And there is the game changer for most people. In other words, it requires a supernatural resurrection. And there are a lot of people who would say, once you include something supernatural in a writing genre, you're no longer doing history, you're now doing mythology. Supernatural things don't occur.

So I'll give you an example of this. If the entire New Testament just told the story of Jesus of Nazareth, who's an ancient sage who preaches really great messages, he developed disciples, but he never did a single miracle, he was not born of a virgin, he didn't rise from the grave, would there be anyone in scholarship who would doubt the veracity of the historicity of Jesus, the manuscript evidence, he would be the most, as he is today, the most documented ancient in the history of ancients, and nobody would doubt a single claim about him if there were no supernatural claims, if it was just a natural version of Jesus. But then you add the miracles, and then you add the resurrection, and suddenly the same level of certainty you had before is in doubt, because you're making supernatural claims. And that was my problem as an atheist.

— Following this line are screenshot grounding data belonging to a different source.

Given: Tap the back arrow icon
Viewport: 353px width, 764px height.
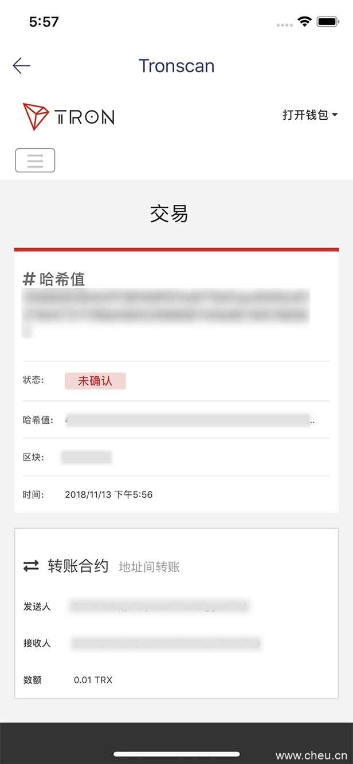Looking at the screenshot, I should point(21,66).
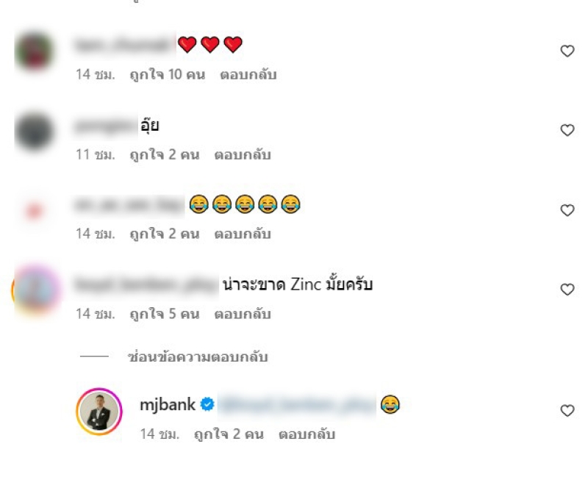Like the Zinc comment with heart icon

[567, 290]
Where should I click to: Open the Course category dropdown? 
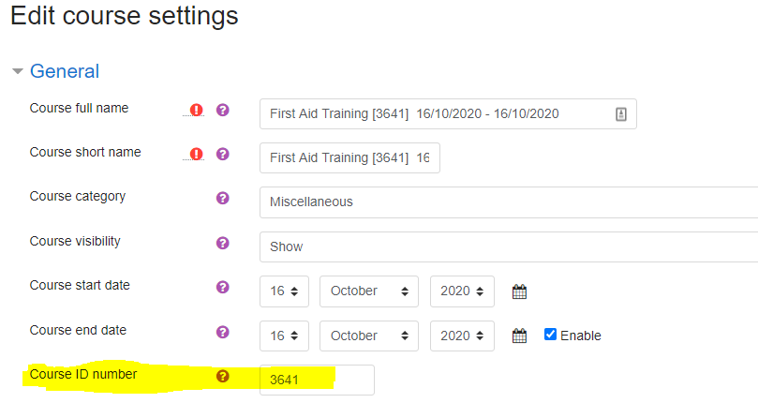[x=508, y=202]
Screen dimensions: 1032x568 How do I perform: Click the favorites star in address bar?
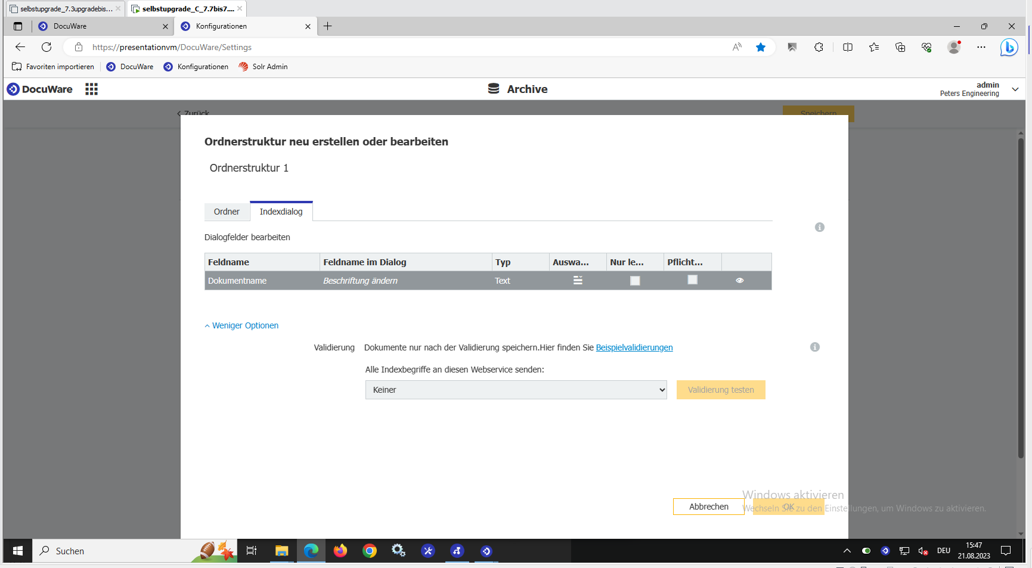[x=760, y=47]
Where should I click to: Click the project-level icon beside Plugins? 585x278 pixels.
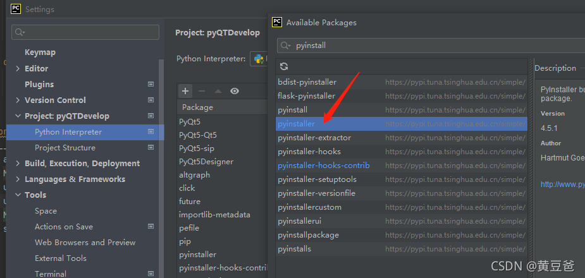[151, 84]
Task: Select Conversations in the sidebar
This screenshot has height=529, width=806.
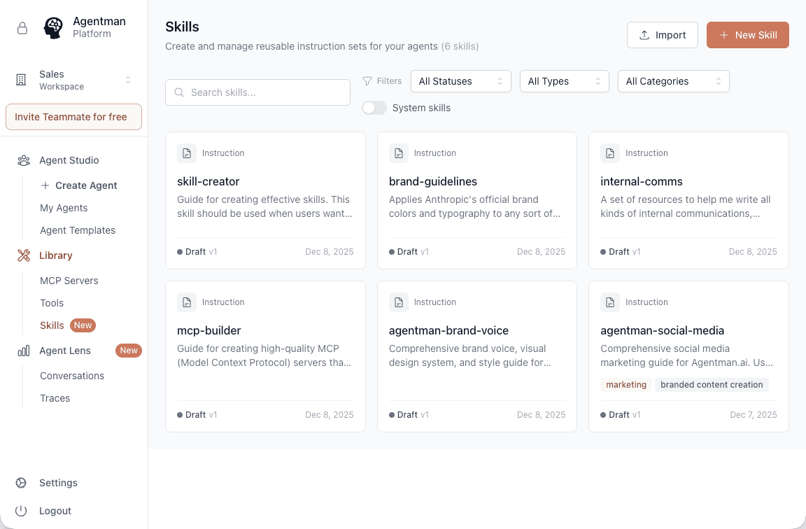Action: pos(72,376)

I rejected the supernatural out of hand. And how that changed for me was when I started to think about my own view of Big Bang cosmology, that the entire universe, all space, time, and matter, came into existence from nothing. That is still the standard cosmological model amongst astrophysicists and cosmologists. There are other options, of course, but that is still called the standard cosmological model, and I embraced it. But that model says, if we're in a universe that has a beginning in which all space, time, and matter came into being at the Big Bang, let's say, well then that means whatever caused the beginning of the universe by definition has to be outside of space, time, and matter.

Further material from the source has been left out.